## Teks sumber
___
Sabtu 24 Juni 2017, 12:47 WIB
Laporan Dari Taiwan (Bagian-1)
BNP2TKI Temukan Banyak TKI Nelayan Bekerja di Luar Teritorial Taiwan
Pasti Liberti Mappapa - detikNews
Sumber : https://news.detik.com/
Kepala BNP2TKI Nusron Wahid berdialog dengan komunitas TKI di Donggang, Taiwan. (Pasti/detikcom)
Taipei - Badan Nasional Penempatan dan Perlindungan Tenaga Kerja
Indonesia (BNP2TKI) menemukan masih banyak TKI pelaut perikanan atau TKI
nelayan asal Indonesia di Taiwan yang dipekerjakan pada kapal yang
mencari ikan di luar wilayah teritorial Taiwan. Informasi ini didapatkan
Kepala BNP2TKI Nusron Wahid saat bertemu dengan komunitas TKI di Masjid
An-Nur, yang letaknya dekat dengan Pelabuhan Donggang, Distrik
Pingtung, Taiwan bagian selatan, Jumat (23/6) petang.
___
## Permintaan
[A] Ringkaslah berita tentang TKI nelayan di Taiwan di atas dalam dua kalimat.
[B] Salin tanpa perubahan bagian berita tentang TKI nelayan di Taiwan di atas, mulai dari kata-kata "BNP2TKI Temukan Banyak" sampai dengan "Jumat (23/6) petang.".
[C] Tuliskan bagian selanjutnya dari berita tentang TKI nelayan di Taiwan, dimulai setelah kalimat terakhirnya.

## Data terkumpul
___
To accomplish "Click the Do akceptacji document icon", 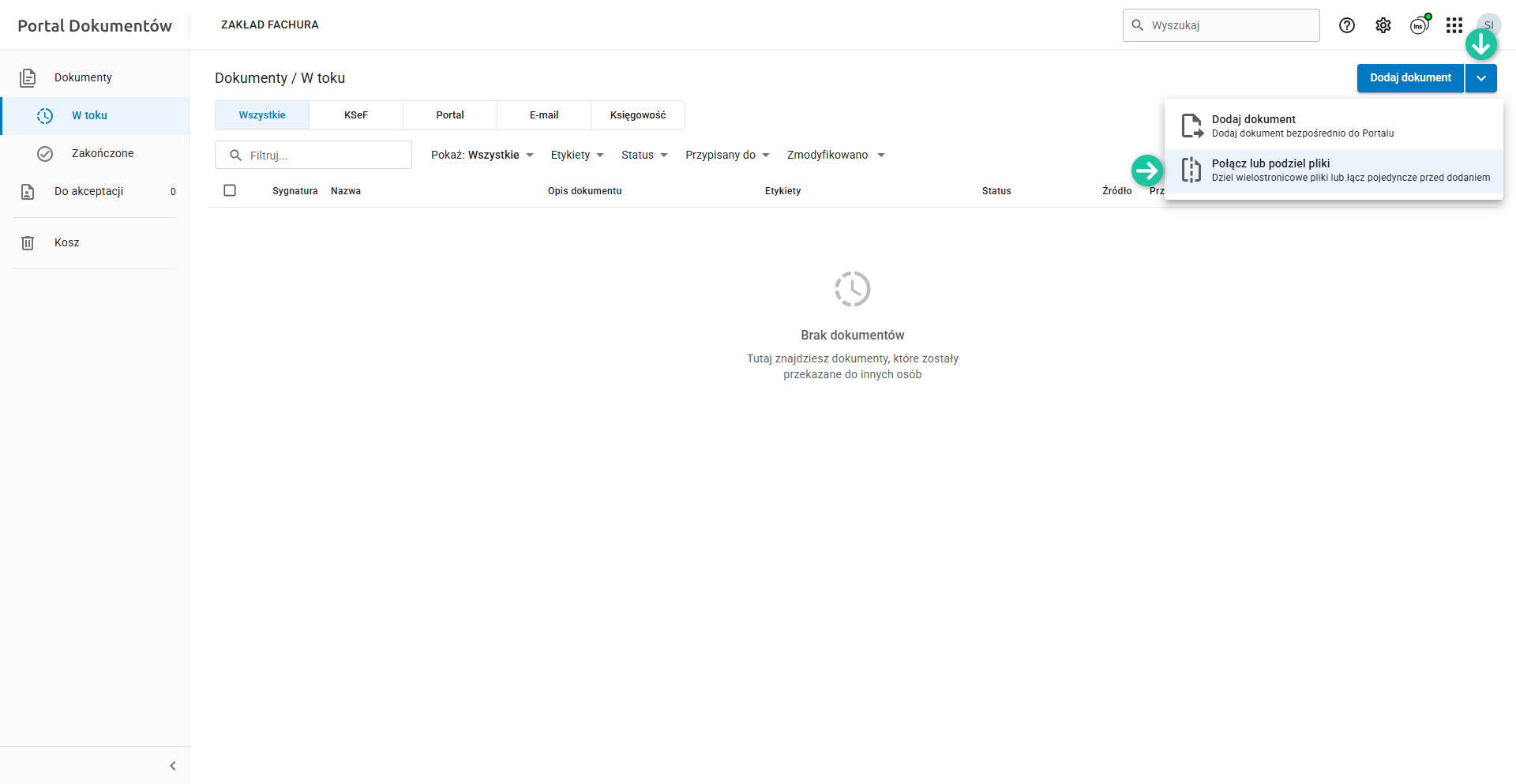I will tap(28, 192).
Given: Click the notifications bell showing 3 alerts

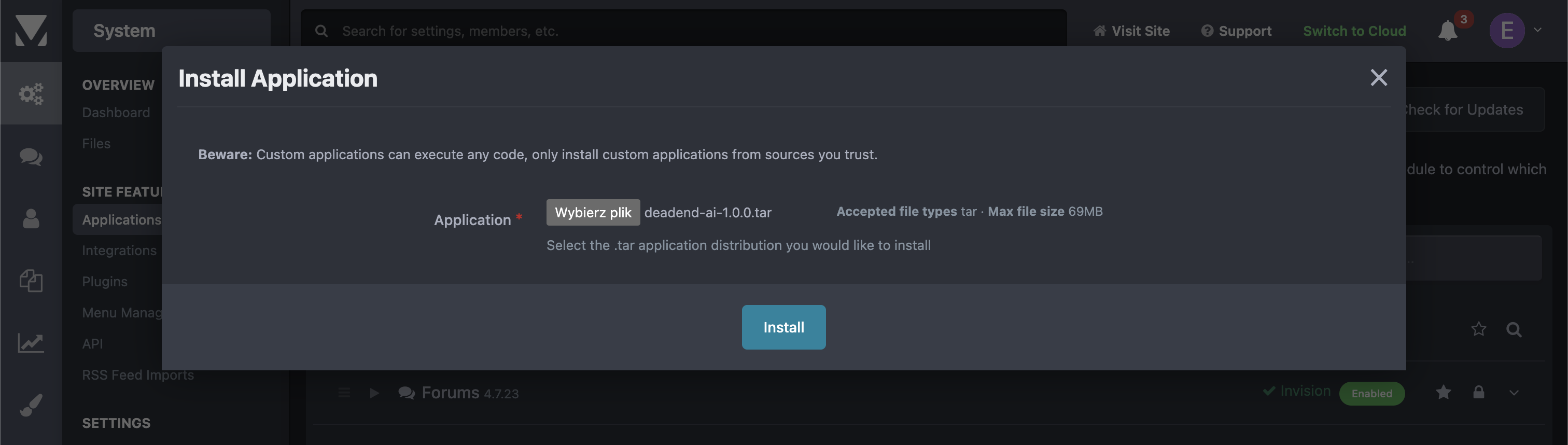Looking at the screenshot, I should point(1449,31).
___
## Tanggapan
[A] BNP2TKI menemukan bahwa masih banyak TKI nelayan asal Indonesia di Taiwan yang dipekerjakan pada kapal yang mencari ikan di luar wilayah teritorial Taiwan. Informasi itu diperoleh Kepala BNP2TKI Nusron Wahid saat bertemu komunitas TKI di Masjid An-Nur dekat Pelabuhan Donggang, Distrik Pingtung, pada Jumat (23/6) petang.

[B]
BNP2TKI Temukan Banyak TKI Nelayan Bekerja di Luar Teritorial Taiwan
Pasti Liberti Mappapa - detikNews
Sumber : https://news.detik.com/
Kepala BNP2TKI Nusron Wahid berdialog dengan komunitas TKI di Donggang, Taiwan. (Pasti/detikcom)
Taipei - Badan Nasional Penempatan dan Perlindungan Tenaga Kerja
Indonesia (BNP2TKI) menemukan masih banyak TKI pelaut perikanan atau TKI
nelayan asal Indonesia di Taiwan yang dipekerjakan pada kapal yang
mencari ikan di luar wilayah teritorial Taiwan. Informasi ini didapatkan
Kepala BNP2TKI Nusron Wahid saat bertemu dengan komunitas TKI di Masjid
An-Nur, yang letaknya dekat dengan Pelabuhan Donggang, Distrik
Pingtung, Taiwan bagian selatan, Jumat (23/6) petang.

[C]
TKI nelayan yang melaut sampai ke luar wilayah tersebut biasanya direkrut oleh agensi yang tak hanya berkantor di Taiwan. Menurut Nusron, banyak agensi yang berdomisili di Hong Kong, Jepang, Singapura, dan di sejumlah negara lainnya, sementara kapal tempat mereka bekerja berbendera Taiwan.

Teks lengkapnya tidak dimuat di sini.